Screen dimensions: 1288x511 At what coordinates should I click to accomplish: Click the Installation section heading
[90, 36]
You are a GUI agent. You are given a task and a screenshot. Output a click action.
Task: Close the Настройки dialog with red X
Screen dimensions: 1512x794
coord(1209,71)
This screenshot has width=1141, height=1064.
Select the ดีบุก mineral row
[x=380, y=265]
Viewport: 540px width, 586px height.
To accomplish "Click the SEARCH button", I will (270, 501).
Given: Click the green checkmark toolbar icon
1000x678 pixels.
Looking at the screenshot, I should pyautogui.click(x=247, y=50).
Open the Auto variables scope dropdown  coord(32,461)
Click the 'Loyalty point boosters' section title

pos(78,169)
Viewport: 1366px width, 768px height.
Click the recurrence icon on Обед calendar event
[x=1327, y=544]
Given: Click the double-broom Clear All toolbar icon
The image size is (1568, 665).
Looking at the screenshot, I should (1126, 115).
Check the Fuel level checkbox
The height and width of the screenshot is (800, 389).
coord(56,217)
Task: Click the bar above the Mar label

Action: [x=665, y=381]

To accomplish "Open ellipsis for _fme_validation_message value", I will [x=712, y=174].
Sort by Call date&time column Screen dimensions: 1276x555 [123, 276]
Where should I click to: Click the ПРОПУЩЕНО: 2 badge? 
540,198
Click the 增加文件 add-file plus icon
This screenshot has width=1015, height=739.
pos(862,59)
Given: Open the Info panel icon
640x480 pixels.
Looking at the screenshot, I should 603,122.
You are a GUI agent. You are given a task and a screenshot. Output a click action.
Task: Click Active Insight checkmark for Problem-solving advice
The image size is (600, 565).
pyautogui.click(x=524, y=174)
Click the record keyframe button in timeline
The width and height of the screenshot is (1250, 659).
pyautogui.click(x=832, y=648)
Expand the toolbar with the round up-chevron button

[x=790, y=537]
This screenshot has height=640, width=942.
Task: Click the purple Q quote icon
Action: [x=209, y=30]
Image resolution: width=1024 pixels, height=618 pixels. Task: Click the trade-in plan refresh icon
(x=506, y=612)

——

Assignment:
When the word "checkmark" appears in a line of the listing, pull that line out.

Answer to the problem:
Given: Click the green checkmark toolbar icon
Task: Click Active Insight checkmark for Problem-solving advice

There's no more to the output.